━━━ Material supplied ━━━

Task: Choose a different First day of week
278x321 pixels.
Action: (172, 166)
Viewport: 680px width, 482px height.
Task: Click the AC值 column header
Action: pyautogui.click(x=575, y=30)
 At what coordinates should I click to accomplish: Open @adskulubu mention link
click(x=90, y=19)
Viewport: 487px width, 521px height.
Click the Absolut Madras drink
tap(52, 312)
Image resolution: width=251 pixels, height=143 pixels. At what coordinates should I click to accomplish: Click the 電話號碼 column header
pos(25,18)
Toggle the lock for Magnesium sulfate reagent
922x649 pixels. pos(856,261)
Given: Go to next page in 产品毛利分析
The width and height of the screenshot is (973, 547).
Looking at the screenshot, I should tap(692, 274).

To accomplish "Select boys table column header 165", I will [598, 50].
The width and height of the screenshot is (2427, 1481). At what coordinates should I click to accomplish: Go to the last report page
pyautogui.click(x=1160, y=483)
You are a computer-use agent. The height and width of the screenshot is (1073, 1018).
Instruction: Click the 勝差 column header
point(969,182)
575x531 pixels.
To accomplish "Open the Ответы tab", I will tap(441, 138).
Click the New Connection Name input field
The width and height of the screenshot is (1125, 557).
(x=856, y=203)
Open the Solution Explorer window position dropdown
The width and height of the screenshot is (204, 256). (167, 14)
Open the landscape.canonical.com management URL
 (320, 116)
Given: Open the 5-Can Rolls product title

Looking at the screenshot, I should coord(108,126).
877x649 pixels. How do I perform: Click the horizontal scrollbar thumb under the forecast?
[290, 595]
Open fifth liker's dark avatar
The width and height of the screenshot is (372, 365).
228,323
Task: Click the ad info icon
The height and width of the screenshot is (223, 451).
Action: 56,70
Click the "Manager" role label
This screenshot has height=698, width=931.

━━━

Line count for the word "will": give the number of lines in the entries above that contain it, and nothing more.

Answer below
2